REPUBLIKA.CO.ID, JAKARTA -- Perang antara Rusia dan Ukraina diprediksi kuat akan membuat tren kenaikan harga pangan dunia akan lebih tinggi dari perkiraan semula. Pasalnya, perang kedua negara akan mengerek kenaikan harga bahan bakar dan mendorong kalkulasi para pengusaha untuk menaikkan harga yang memang sudah dalam tren kenaikan.
Ekonom dari Instutite for Development of Economics and Finance (Indef), Rusli Abdullah, mengatakan, dua komoditas seperti gandum dan kedelai akan menjadi komoditas pangan impor yang terdampak kenaikan harga.
Dua komoditas itu salah satunya diimpor dari Amerika Serikat (AS) yang saat ini mengalami kenaikan inflasi hingga 7,5 persen.

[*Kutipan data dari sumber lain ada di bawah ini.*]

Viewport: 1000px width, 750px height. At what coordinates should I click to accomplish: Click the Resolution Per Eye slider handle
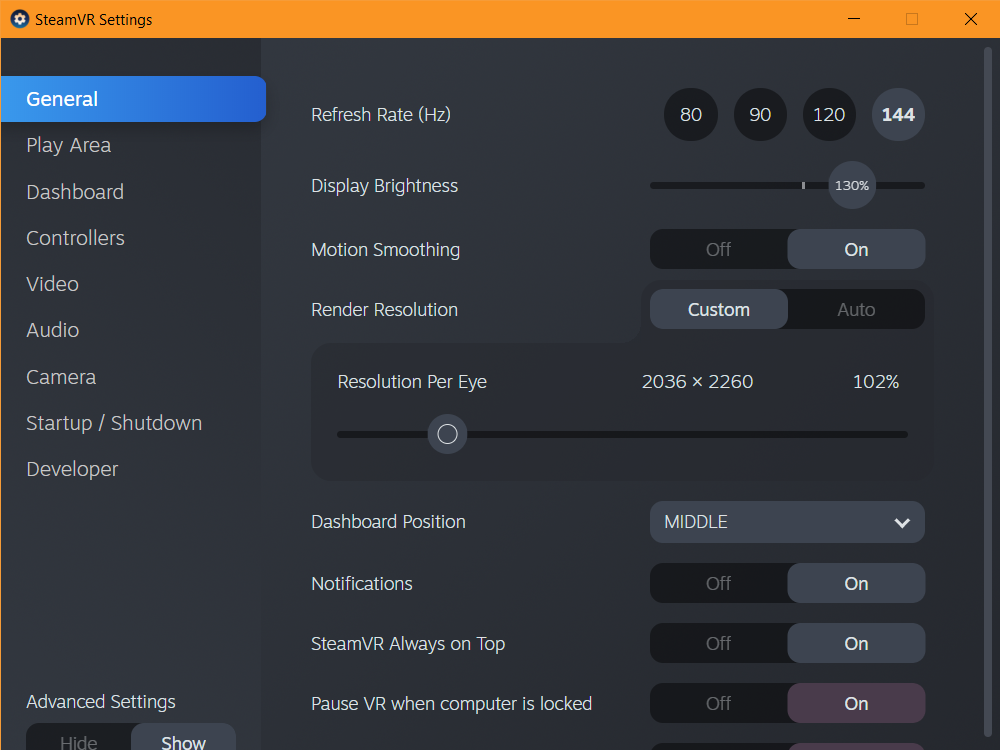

Sejumlah analis juga memperkirakan inflasi AS akan tembus 10 persen.
"Kenaikan inflasi ini pasti akan mengerek kenaikan harga-harga di sana. Misal, kenaikan tadinya diprediksi 2 persen, bisa menjadi 3 persen karena perang Rusia Ukraina ini menambah inflasi dunia," kata Rusli kepada Republika.co.id, Jumat (25/2/2022).
Dalam situasi seperti ini, tidak banyak yang dapat dilakukan pemerintah terhadap fluktuasi harga pangan impor. Namun, yang bisa dilakukan adalah mencegah agar dunia usaha dalam negeri tidak ikut mempermainkan harga-harga pangan dengan memanfaatkan celah flutktuasi harga global.
Baca juga: Ulang Tahun ke 65, BCA Fasilitasi Bunga KPR dari 2,65 persen
Rusli mengatakan, pandemi Covid-19 sejatinya telah memberi pelajaran bahwa ketergantungan pada impor pangan sangat rentan terhadap pergerakan harga. Hal ini seharusnya menjadi momentum pemerintah Indonesia untuk melakukan revitalisasi sektor pangan nasional.
Alternatif sumber pangan lokal harus mulai dibangun dengan mengupayakan substitusi. Sebab, Indonesia memiliki keanekaragaman komoditas pangan yang sejatinya bisa dimanfaatkan.
"Kita bisa lihat komoditas pangan yang bisa swasembada saat ini baik-baik saja, kan? Seperti beras dan telur ayam. Tapi kalau kita beli dari luar negeri itu sangat terpengaruh fluktuasi harganya," kata Rusli.